Once you no longer need it you call release on the object. This decreases the counter. Once it reaches 0 the object may get deallocated.

See Documentation: https://developer.apple.com/documentation/objectivec/1418956-nsobject/1571946-retain https://developer.apple.com/documentation/objectivec/1418956-nsobject/1571957-release

Dispose on the other hand appears to be the brutal method to get rid of an object. since it just removed it from the memory. this will normally be called when retain count reaches 0. But you can call it yourself.

https://developer.apple.com/documentation/objectivec/1441571-object_dispose

Working with an AutoReleasePool

The AutoReleasePool keeps track of retain counts by itself. So you dont have to call retain/release or dispose at all. It seems like you also must not do this. More of that later.

As I found out when using Obj-c you just have to call autorelease on a newly created object. That will allow the AutoReleasePool to keep track of that object.

I did some testing and noticed that when working with RoboVM I dont have to call this method at all. I suppose RoboVM adds it automatically. I verified it cleaning up correctly by creating a sample app that just creates some trash in a for-loop. That trash was removed correctly after it was no longer needed. (According to Memory-Profiling with Instruments)

https://developer.apple.com/documentation/objectivec/1418956-nsobject/1571951-autorelease

Problems I had With AutoReleasePool

I had some strange App-Crashes when calling release, or dispose by myself since basically calling release may cause the Object to be deallocated, or in case of calling dispose it deallocates it for sure.

So when working with an AutoReleasePool that calls release on that object once you no longer need it, it may invoke a so called zombie. You speak of zombies once you try to invoke an object that is already deallocated. (There even is a Zombie-Detection function in Instruments you could try and check out)

After I called release on my own and the AutoReleasePool did the same a few lines of code later it may happen that the object already is gone. So It basically is an IOS Internal NullPointerException that causes the App to Crash.
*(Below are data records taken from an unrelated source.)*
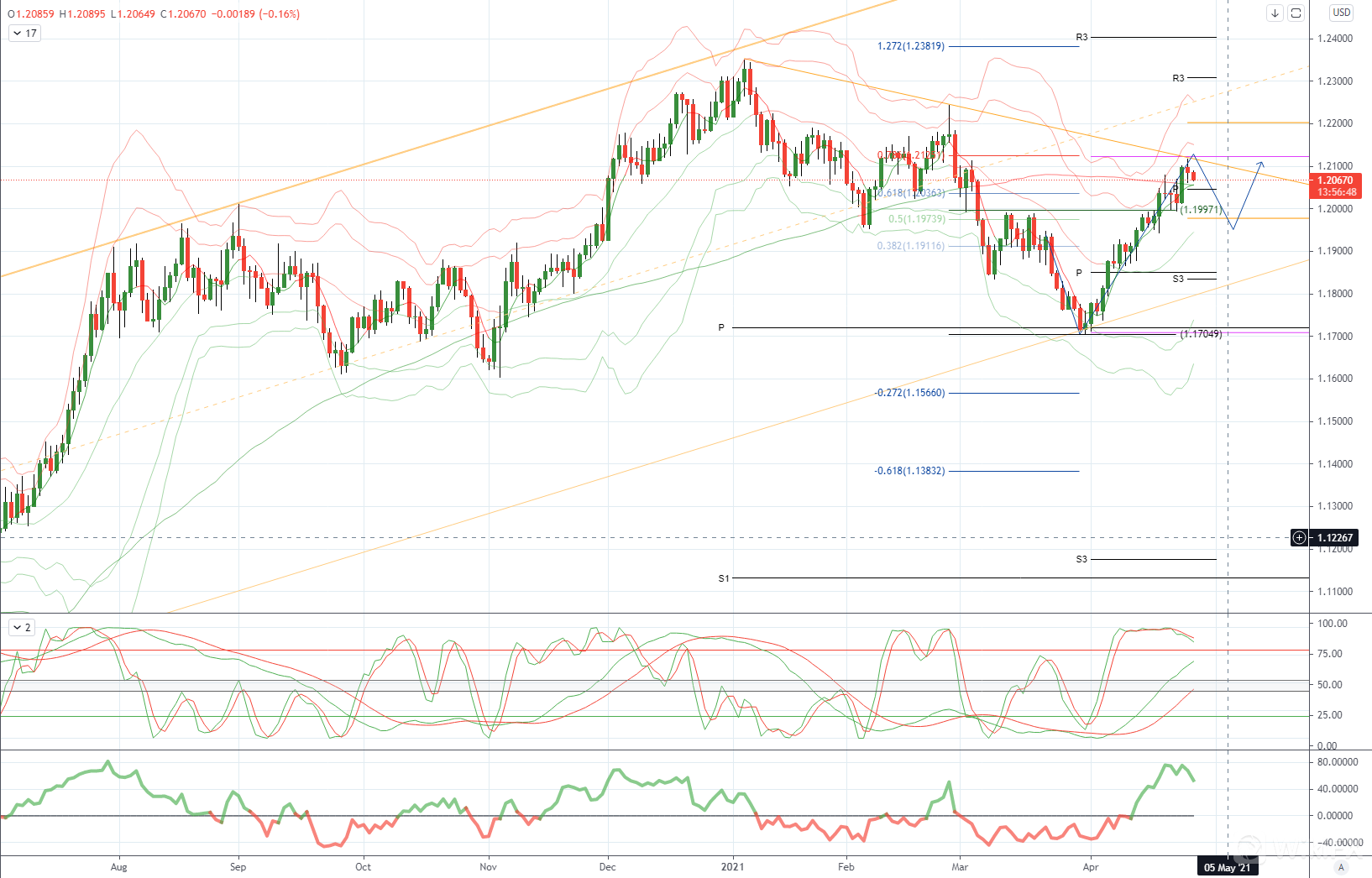Screen dimensions: 1372x878
Task: Click the move pane down arrow icon
Action: point(1275,13)
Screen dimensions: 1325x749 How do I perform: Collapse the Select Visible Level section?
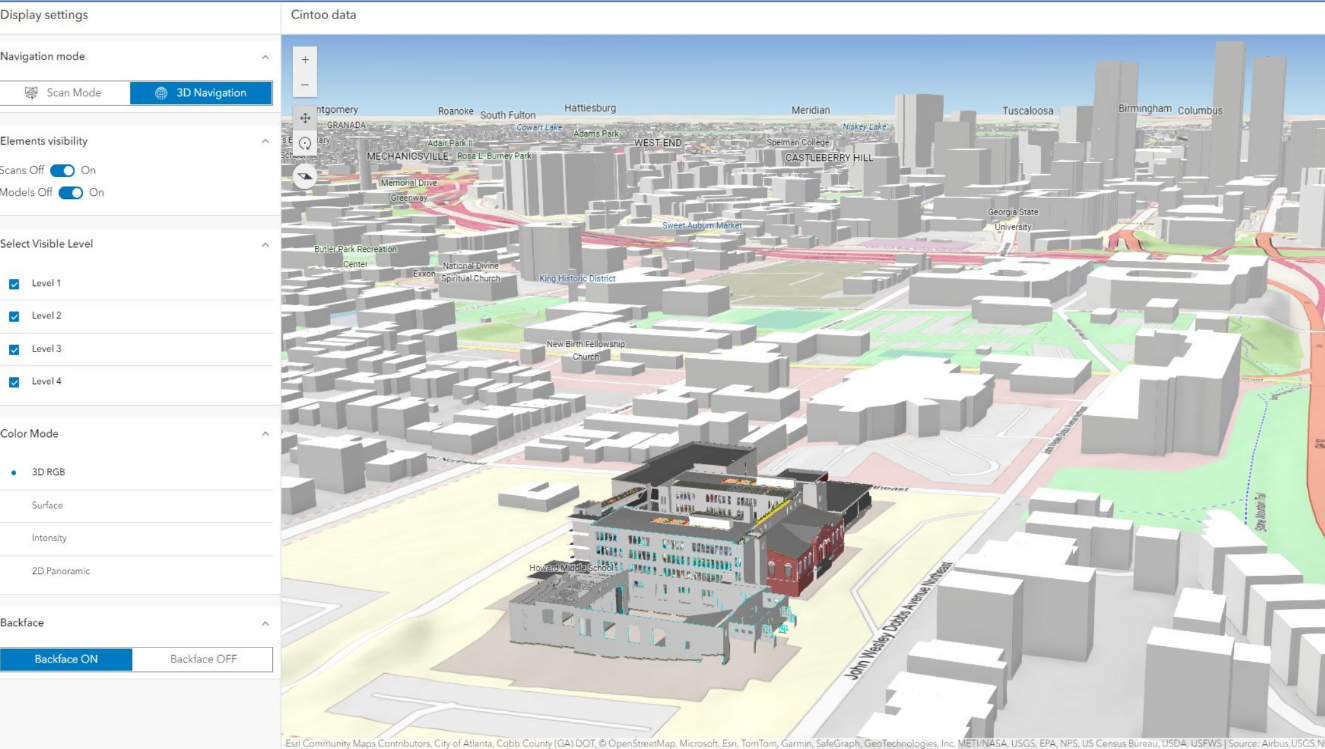pos(265,245)
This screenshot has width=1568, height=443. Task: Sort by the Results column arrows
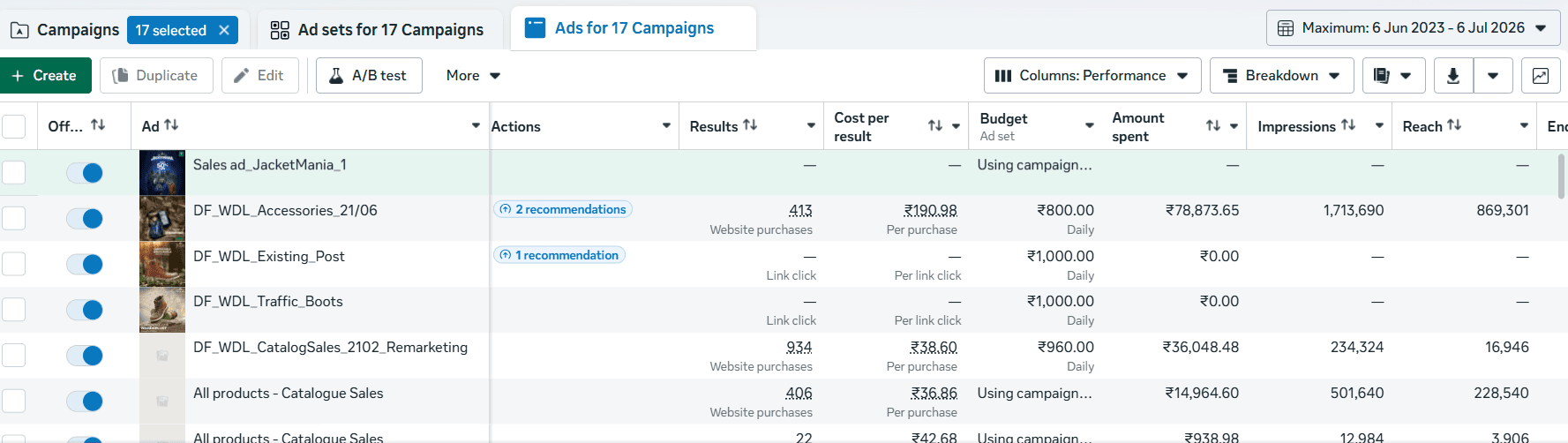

Same happens when you call dispose.

Personally I prefer using the AutoReleasePool since its very similar to the way Java handles Memory. You dont have to do memory management yourself and it just works.

How did I get my App running

After I removed all retain/release and dispose calls that I made for some reason, the app kept running with the AutoReleasePool. But sadly my Video-Frame capture stopped working after a few captured frames. (No crashes just no more new frames to be captured)

I havent figured out why but for some reason calling a System.gc() manually after each frame capture fixes the problem. I am not yet sure but I suppose it has something to do with the frame buffer. Calling Release or anything similar on it made the app crash. But once System.gc() was called it cleaned up everything correctly.

At the moment I just live with it. But I hope it is a bug or something that causes me to clean up memory like that and is not the intended way to do so.

In case you are interested I documented my solutions for Video-Frame capturing and my memory problems here: https://github.com/MobiVM/robovm/issues/146

The Documentation of the given Methods references to: https://developer.apple.com/library/content/documentation/Cocoa/Conceptual/MemoryMgmt/Articles/MemoryMgmt.html#//apple_ref/doc/uid/10000011i

I hope could help a little, but since I am by far no expert on the topic I may have got something wrong myself. So please keep that in mind. Since RoboVM uses a lot of Native IOS functions it really helped me just reading the IOS documentations on different topics so far.

Just reading Obj-c code can be a bit frustrating and needs some time to get used to.